Auch aktuell steht die Mannschaft um Shkodran Mustafi und den etwas kriselnden Mesut Özil auf Platz zwei. Doch „Arsène knows best“, Arsène weiß es am besten, liest man kaum mehr auf den Transparenten in der Emirates Arena. Stattdessen musste er immer wieder „enough is enough – time to go“, genug ist genug, es ist Zeit zu gehen, lesen. Und auch bei Wenger scheint sich eine gewisse Amtsmüdigkeit abzuzeichnen. „Er wirkte müde und meinte, seine Zeit würde dem Ende entgegengehen“, sagte Arsenals Ex-Torjäger Ian Wright der BBC.

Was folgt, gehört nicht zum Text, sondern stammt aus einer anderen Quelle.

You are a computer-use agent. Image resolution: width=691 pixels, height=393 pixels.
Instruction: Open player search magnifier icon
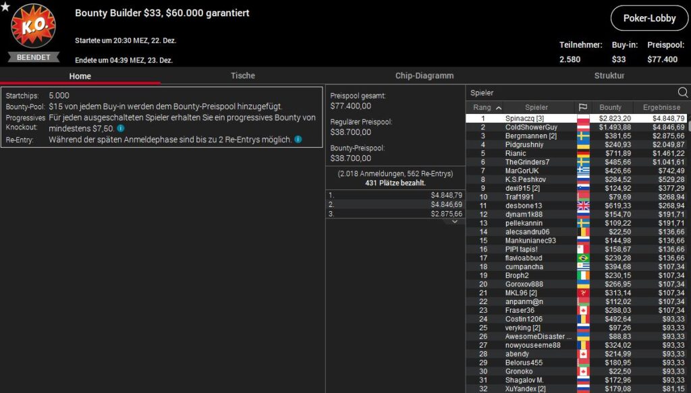682,93
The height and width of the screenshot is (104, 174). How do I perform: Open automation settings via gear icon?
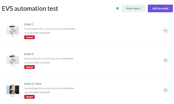(118, 8)
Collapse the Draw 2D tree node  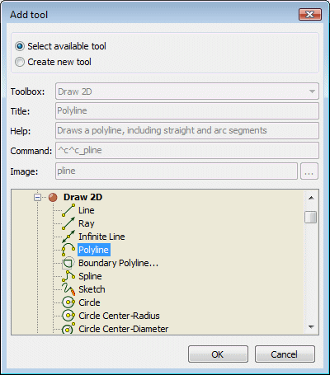[x=37, y=197]
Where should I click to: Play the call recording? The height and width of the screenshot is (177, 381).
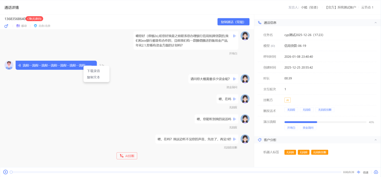point(6,172)
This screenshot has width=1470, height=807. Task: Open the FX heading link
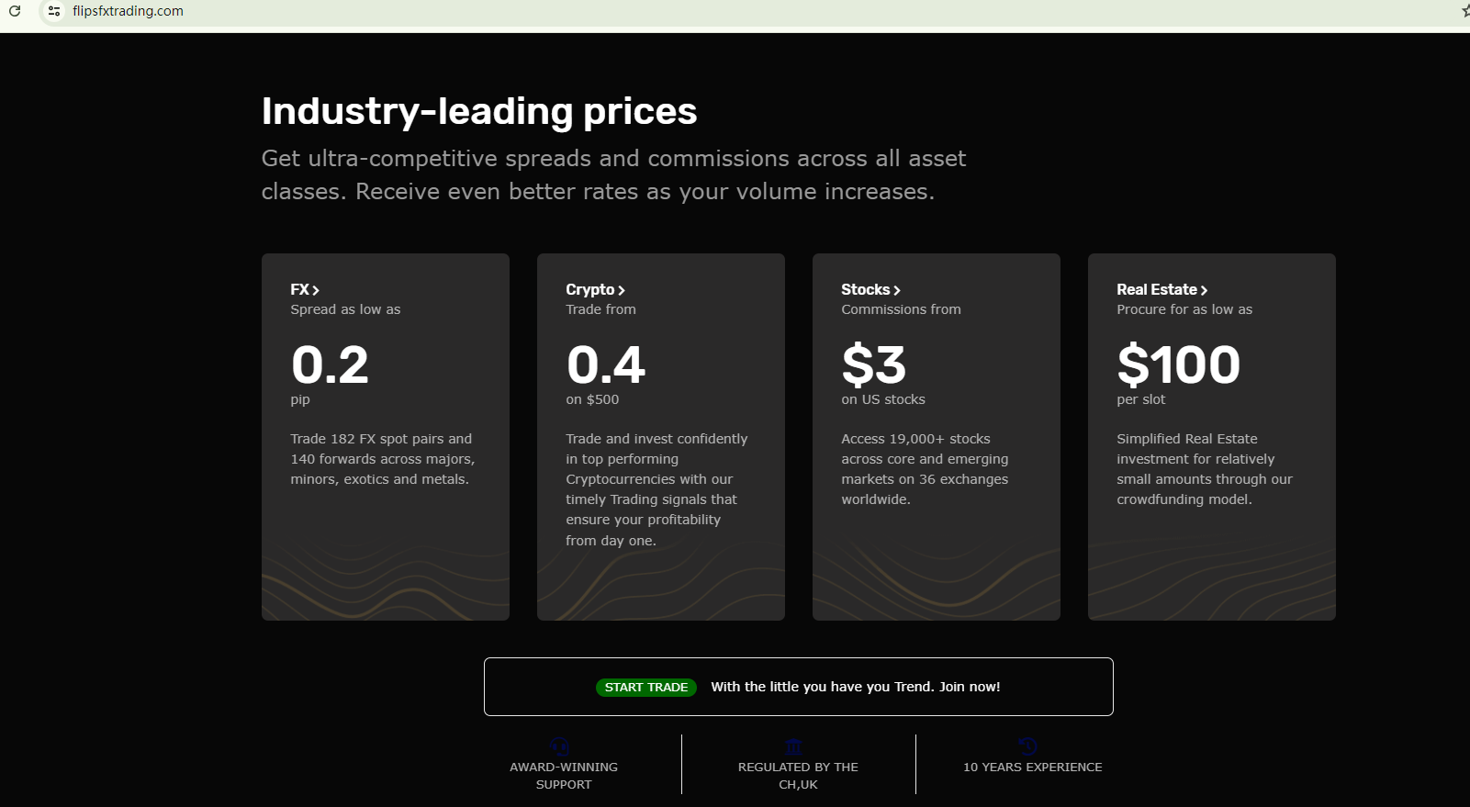click(x=299, y=289)
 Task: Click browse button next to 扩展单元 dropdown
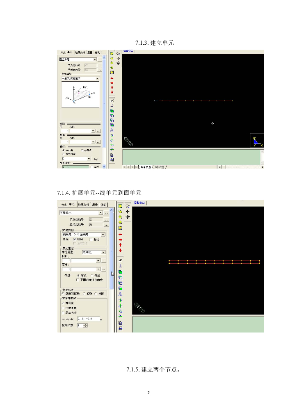(106, 213)
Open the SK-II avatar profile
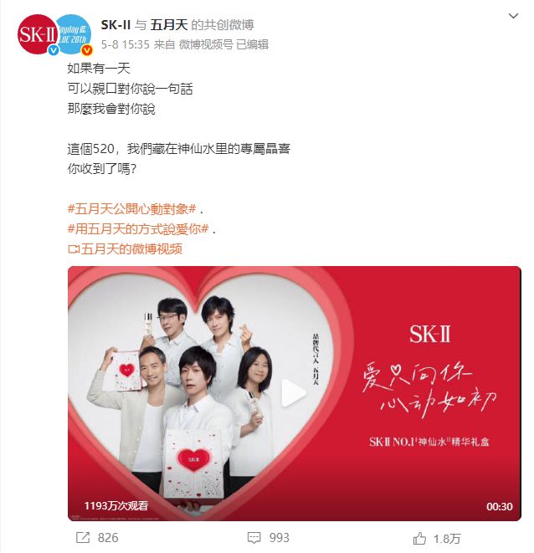The width and height of the screenshot is (534, 553). pyautogui.click(x=38, y=34)

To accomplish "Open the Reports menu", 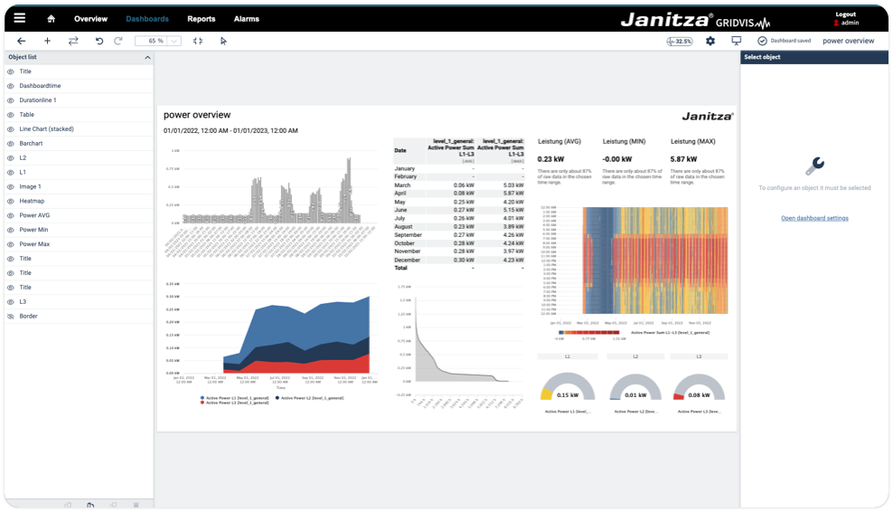I will [201, 19].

Wird München, wird der Besuch bei seiner Bestia Negra, also zur ersten Station von Wengers großer Abschiedstournee? Passen würde es irgendwie. Beinahe wäre der Elsässer, dessen Muttersprache Deutsch ist und der erst in der Schule Französisch lernte, einst schließlich in München gelandet. 1994, als Erich Ribbeck mehr mit den Trainingsgästen als mit den Spielern redete und die Vormachtstellung der Bayern im deutschen Fußball zum letzten Mal am Wackeln schien, hatten sich Uli Hoeneß, damals Manager, und Franz Beckenbauer, damals Vizepräsident, die fixe Idee in den Kopf gesetzt, dass der Mannschaft und dem Verein eine klare Spielidee gut tun würde. Man flog nach Monaco, wo ein gewisser Arsène Wenger ein revolutionäres System spielen ließ: superoffensiv, spektakulär, viele kurze Pässe und Viererkette in der Abwehr. Man speiste zusammen, man verstand sich gut, doch Wenger sagte zur allgemeinen Überraschung im letzten Moment ab, ging für zwei Jahre nach Japan und dann nach London. Bayern holte Giovanni Trapattoni, holte Otto Rehhagel, holte Ottmar Hitzfeld ... und machte das Titelsammeln zur Spielidee. Doch die Sehnsucht nach Wenger blieb. 2009, Jürgen Klinsmann war gerade entlassen worden, sagte er Bayern zum letzten Mal ab. Eine richtige Spielidee verpassen durfte den Münchnern dann Louis van Gaal. Voraussichtliche München: Neuer – Lahm, Martínez, Hummels, Alaba – Alonso, Vidal – Robben, Thiago, Costa – Lewandowski. – FC Arsenal: Ospina – Bellerin, Mustafi, Koscielny, Gibbs – Coquelin, Elneny – Walcott, OxladeChamberlain, Özil – Sanchez.